The Four Corners here in the US of A is the only spot in the country where you can be in four states simultaneously, barring really long limbs or being grossly overweight and resultantly wide.

The four states are Utah; Colorado; Arizona; New Mexico. Every time I share a photo of being at the Four Corners Monument, which has changed locations a few times, some rhetorical freelance historian says, “You weren’t in all four states because the monument is in the wrong place.”

Here is a photo of my nieces and me having fun at the current Four Corners Monument, which I also posted to a New Mexico Facebook group that garnered “No you weren’t. It’s in the wrong place!”

Let’s address the rhetoric.

As a quick history lesson in why the Four Corners exist, dial back to the time where the New Mexico Territory extended all the way to California, effectively being the land area now known as Arizona and New Mexico.

Folks in the south of the territory felt unrepresented because the capitol of this vast area was in Santa Fe, far to the north and east.

These NM Territory southerners, following the example of their Confederate southerners, were threatening to secede from the Union, dividing the NM Territory in half from east to west, naming it the Arizona Territory.

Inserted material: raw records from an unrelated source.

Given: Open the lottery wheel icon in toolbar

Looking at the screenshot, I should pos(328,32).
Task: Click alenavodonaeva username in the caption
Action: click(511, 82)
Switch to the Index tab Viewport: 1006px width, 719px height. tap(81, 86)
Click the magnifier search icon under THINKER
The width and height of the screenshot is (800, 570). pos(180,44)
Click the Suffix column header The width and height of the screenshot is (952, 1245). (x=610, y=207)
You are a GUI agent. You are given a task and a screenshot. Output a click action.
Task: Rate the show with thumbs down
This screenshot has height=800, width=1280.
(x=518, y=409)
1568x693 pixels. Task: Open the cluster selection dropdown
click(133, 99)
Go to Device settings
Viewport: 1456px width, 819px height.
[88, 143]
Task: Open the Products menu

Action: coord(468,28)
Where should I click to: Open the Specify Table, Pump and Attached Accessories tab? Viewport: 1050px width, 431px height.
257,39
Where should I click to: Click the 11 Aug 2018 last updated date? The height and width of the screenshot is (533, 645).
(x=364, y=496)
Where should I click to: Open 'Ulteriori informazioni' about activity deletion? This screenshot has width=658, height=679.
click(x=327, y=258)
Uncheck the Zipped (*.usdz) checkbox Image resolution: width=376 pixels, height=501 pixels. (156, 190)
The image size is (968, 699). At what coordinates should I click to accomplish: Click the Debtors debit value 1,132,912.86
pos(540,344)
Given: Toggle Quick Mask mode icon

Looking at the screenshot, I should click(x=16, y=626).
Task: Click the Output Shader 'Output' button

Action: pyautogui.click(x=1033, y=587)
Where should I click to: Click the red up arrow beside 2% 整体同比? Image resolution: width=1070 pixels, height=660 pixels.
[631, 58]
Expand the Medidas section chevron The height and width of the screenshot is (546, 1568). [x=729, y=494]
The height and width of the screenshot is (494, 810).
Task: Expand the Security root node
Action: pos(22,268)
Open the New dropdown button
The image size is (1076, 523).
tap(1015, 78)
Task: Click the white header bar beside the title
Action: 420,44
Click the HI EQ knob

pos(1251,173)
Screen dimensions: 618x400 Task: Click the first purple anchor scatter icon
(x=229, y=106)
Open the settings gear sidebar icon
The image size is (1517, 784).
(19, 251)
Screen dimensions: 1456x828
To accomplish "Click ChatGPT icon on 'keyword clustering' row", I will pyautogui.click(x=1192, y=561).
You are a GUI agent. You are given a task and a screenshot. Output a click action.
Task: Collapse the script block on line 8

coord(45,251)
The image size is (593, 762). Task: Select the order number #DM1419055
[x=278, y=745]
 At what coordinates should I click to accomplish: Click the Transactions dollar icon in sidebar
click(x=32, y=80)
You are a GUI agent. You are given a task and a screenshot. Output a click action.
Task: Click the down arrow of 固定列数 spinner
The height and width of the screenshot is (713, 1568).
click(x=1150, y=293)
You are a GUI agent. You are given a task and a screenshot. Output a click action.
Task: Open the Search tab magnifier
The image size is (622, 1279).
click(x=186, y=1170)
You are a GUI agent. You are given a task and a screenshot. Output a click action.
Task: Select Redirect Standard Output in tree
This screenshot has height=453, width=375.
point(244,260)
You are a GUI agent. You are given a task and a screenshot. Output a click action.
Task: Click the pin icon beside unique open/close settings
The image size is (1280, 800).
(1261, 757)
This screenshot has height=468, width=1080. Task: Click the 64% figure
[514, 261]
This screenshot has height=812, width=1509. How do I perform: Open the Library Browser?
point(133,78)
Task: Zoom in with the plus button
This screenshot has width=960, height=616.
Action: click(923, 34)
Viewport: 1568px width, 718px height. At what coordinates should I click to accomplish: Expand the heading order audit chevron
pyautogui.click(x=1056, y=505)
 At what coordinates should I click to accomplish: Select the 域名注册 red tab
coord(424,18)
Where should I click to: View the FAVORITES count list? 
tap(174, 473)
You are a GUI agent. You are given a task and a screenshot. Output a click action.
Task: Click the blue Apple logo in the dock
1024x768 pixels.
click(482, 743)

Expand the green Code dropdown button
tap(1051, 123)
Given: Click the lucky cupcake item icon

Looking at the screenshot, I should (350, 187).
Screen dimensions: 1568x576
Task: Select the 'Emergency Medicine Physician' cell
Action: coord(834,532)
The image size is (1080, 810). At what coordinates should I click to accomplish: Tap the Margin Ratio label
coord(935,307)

For many reasons, the Union wasn’t fond of this division plan, and acknowledging this was a real issue bound to happen, decided to create the Arizona Territory first . . . by extending the border between Colorado and Utah straight south. This was advantageous to the Union.

The rapid way this happened included rapid surveying of what was essentially wilderness with few established bench marks in the region for reference. Add to this the Supreme Court got involved, and three separate monuments having been constructed since (I think) 1962 to “correct” the “primitive surveying” of the day.

We’re left with an academic exercise of “No you weren’t it’s in the wrong place” debating each time a photo is posted.

Honestly, you can reference all sorts of primary sources, each as legally and geodetically valid in their own terms. I’m sure the monument will be moved again some day.

So to “it’s in the wrong place” champions, I recommend considering the spirit of what the Four Corners Monument represents rather than geographic “accuracy” that can be proved and disproved for each claimed location equally.

Here is a photo of the prior bronze benchmark from 1923 for reference, and to show how far “off” the prior survey was (1923 was not the first survey, by the by . . . New Mexico stopped being a territory in 1911 followed by Arizona the following year).